Ransomware Is on the Way and Backups Are Your Best Defense

I don’t care what your business is nor how secure you think your computers or cloud are. Sooner or later you will have to deal with ransomware. The Cybersecurity and Infrastructure Security Agency (CISA) puts it best: “Anyone with a computer connected to the internet is at risk” There are many ways to defend yourself against ransomware, but a recently released Enterprise Strategy Group (ESG) study for Danish data protection service provider Keepit underlines the simple truth that good, secure backups are a necessary part of your ransomware protection kit.
Is It Really That Bad?
You may ask, “Is ransomware really that bad?” It is. Last year, network security vendor SonicWall called 2021 “the year of ransomware” thanks to an average of 1,748 ransomware attempts per customer by the end of September. Altogether SonicWall reported spotting a crazy 495 million ransomware attempts by the end of September.
Nor is ransomware something you can easily or quickly recover from. A major ransomware attack hit the Baltimore County school system in November 2020 and to this day the system is still reeling from its impact.
The ESG study found that 79% of those surveyed reported their organizations had experienced a ransomware attack within the past year. Of those, nearly three-quarters reported they’d been “financially or operationally impacted by these attacks.”
Worse still, 56% admitted they’d paid a ransom to regain access to their data, applications, or systems. Not mind you, that paying up was that big a help. “Only 14% got all their data back following payment.”

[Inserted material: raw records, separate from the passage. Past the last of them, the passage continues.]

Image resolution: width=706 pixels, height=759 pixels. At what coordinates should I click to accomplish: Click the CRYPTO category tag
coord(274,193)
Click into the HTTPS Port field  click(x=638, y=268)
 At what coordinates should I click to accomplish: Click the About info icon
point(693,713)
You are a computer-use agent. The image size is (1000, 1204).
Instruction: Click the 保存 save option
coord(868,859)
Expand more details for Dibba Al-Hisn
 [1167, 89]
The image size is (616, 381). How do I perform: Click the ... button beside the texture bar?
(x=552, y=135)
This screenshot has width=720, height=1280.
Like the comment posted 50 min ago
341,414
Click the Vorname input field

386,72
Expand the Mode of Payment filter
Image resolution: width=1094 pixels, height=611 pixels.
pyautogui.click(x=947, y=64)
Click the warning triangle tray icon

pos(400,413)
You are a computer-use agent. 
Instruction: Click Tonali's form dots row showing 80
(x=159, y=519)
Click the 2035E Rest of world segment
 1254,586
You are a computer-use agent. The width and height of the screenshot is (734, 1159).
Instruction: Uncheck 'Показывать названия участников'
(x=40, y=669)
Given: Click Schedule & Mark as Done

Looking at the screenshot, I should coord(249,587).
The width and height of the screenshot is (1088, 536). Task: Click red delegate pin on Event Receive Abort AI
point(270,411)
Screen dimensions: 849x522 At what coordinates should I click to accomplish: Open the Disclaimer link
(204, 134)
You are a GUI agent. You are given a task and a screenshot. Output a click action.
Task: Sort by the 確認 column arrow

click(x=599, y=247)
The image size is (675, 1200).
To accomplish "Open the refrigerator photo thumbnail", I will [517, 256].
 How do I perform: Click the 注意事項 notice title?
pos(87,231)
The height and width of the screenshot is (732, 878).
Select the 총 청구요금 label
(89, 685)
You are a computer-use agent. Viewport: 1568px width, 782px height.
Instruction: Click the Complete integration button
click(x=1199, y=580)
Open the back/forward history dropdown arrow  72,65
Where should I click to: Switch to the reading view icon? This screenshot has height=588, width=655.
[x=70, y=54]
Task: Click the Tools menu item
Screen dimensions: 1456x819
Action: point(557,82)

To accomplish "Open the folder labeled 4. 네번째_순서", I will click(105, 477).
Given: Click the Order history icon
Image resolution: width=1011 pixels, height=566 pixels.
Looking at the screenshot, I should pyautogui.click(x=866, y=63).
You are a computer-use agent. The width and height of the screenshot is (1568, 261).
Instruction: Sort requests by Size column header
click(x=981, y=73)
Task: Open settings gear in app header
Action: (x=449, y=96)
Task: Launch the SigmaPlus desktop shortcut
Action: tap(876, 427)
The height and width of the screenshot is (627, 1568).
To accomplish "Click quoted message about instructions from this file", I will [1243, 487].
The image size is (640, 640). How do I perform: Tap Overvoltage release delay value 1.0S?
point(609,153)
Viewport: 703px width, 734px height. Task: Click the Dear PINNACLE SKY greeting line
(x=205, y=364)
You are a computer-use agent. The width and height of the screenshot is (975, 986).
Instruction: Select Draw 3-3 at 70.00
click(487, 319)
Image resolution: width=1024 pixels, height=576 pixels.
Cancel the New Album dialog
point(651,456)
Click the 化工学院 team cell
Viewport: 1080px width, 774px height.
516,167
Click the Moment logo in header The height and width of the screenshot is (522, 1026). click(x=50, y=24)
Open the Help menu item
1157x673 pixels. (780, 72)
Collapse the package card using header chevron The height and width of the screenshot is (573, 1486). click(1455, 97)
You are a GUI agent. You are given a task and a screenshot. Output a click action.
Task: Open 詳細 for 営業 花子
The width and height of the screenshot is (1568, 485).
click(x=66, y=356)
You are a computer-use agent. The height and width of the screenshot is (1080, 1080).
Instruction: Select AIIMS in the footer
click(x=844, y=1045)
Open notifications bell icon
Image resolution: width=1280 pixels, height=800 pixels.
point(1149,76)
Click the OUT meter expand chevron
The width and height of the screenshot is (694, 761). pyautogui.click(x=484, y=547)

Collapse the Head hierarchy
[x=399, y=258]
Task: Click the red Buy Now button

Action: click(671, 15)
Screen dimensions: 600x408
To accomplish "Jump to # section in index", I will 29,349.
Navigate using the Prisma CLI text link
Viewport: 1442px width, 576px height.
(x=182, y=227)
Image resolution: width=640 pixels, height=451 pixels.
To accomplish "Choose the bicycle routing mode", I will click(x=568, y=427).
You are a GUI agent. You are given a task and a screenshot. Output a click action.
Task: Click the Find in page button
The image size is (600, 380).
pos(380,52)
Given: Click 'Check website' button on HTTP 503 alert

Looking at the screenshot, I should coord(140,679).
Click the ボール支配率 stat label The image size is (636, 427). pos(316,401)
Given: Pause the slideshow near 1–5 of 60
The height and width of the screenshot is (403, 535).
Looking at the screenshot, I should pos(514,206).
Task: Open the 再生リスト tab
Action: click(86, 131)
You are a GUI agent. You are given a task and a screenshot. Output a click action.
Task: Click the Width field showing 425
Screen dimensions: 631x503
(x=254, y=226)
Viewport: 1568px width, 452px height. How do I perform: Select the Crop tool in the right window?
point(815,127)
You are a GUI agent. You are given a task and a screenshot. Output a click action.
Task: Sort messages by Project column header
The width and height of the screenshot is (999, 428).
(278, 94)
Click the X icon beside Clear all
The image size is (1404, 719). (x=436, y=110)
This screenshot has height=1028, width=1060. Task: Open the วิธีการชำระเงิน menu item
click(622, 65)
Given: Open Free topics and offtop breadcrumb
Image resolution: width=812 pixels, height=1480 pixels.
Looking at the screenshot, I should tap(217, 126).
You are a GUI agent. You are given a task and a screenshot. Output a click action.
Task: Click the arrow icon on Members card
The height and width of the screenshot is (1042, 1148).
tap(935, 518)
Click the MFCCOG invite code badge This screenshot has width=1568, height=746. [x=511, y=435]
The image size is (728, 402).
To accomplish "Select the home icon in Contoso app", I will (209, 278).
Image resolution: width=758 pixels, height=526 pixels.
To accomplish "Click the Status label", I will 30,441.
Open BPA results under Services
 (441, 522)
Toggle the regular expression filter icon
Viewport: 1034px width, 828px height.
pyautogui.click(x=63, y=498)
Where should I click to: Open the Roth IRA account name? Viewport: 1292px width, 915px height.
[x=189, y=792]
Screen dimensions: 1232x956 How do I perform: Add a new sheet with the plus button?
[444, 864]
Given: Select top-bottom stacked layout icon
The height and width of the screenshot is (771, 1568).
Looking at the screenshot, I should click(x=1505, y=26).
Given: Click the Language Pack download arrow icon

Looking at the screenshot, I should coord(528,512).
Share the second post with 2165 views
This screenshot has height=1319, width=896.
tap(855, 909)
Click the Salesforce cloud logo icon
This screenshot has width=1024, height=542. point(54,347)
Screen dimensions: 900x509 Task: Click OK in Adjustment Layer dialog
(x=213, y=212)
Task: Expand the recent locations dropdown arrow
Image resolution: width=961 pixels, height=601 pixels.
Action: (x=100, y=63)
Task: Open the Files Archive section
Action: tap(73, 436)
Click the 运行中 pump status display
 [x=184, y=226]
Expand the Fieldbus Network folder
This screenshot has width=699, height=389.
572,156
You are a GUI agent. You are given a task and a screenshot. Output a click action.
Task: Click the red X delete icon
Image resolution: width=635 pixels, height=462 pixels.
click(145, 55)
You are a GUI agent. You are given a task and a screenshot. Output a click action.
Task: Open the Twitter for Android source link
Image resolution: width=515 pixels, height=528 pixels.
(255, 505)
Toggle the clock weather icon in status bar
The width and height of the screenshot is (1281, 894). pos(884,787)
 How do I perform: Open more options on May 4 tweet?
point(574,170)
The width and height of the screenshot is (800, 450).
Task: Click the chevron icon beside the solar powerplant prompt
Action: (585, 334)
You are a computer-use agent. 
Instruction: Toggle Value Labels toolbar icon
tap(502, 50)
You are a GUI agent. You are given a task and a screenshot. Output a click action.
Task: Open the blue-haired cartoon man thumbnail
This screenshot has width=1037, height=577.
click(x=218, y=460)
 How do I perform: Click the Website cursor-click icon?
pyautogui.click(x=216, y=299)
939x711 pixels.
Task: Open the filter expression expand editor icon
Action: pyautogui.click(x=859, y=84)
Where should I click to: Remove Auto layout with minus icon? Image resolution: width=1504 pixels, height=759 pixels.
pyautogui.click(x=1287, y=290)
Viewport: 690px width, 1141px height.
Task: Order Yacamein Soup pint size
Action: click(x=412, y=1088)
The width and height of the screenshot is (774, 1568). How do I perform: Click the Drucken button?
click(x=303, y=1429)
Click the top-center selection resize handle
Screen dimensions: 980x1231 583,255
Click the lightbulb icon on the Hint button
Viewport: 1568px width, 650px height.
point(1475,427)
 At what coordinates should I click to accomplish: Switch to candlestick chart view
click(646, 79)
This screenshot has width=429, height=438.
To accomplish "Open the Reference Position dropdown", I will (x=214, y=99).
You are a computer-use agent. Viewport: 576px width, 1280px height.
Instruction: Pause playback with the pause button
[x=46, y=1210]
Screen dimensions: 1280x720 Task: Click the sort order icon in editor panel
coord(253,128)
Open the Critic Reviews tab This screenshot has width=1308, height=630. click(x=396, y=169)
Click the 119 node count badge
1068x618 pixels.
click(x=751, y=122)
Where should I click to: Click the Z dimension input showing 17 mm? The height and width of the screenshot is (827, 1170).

Some people also believe — God knows why, I don’t — that cloud data is somehow immune to ransomware attacks. Ah, no. No, it’s not. ESG found that 39% of successful ransomware attacks snagged cloud data as well.
Vulnerable Software and Misconfigurations
The survey of IT professionals in the US and Europe also found that while phishing e-mails get all the publicity for ransomware attacks, “vulnerable software and misconfigurations’ ‘ are more often exploited by attackers. Specifically:
- Application software vulnerability: 36%
- Systems software vulnerability: 33%
- Application user permissions and misconfigurations: 31%
- Misconfiguration of externally exposed devices: 31%
- E-mail: 27%
More worrying, just over half, 52%, of the respondents admitted that their organizations have vulnerability management gaps.
What Can You Do?
So, what can you do? Well, clearly you can always improve your security, but you need more than a bigger, better wall against attackers. Keepit suggests that you use secured backups to protect your critical data. Now secure backups are Keepit’s stock in trade, but that doesn’t mean they’re wrong.
An intelligent ransomware attacker knows to target your backup systems. Otherwise, you just patch up the security hole that the attackers exploited in the first place, clean out your systems, and restore your data. It’s still a pain in the rump, but it’s fixable.
Today, you need backup systems that are more than just tapes on the servers or cloud backups. As Jakob Østergaard Heguland, Keepit’s CTO, said, “Public cloud infrastructure has become a destination of choice for data backup, which means that cloud data is increasingly becoming a target for cybercriminals who really want to render businesses inoperable.”
The Solution
The solution? Air-gapped; immutable, aka gold, backups; or otherwise isolated backups. With these, the ransomware literally can’t get to your backup because, until they’re brought online for restorations, you can’t get at them. Thirty-seven percent of those surveyed liked this idea but only 30% have actually deployed an air-gapped approach.
Another win in the backup battle against ransomware is using granular restores instead of full rollbacks. This best practice works when the backup and recovery solution enables you to pinpoint specific files, virtual machines, etc., rather than forcing a larger, slower recovery. With granular recoveries, you can also exclude suspicious components and “dirty” data.
To further protect your company from ransomware attacks, Keepit strongly recommends you frequently test restoration processes. After all, practice makes perfect. The more your company does this, the better and quicker you’ll be at resuming business as usual when you really need to shed off a ransomware attack.
This is especially important since ransomware data restoration is not as straightforward as a normal recovery. You must be certain your backup’s data is clean. The last thing you want is to reinfect your systems just when you thought everything was back to normal!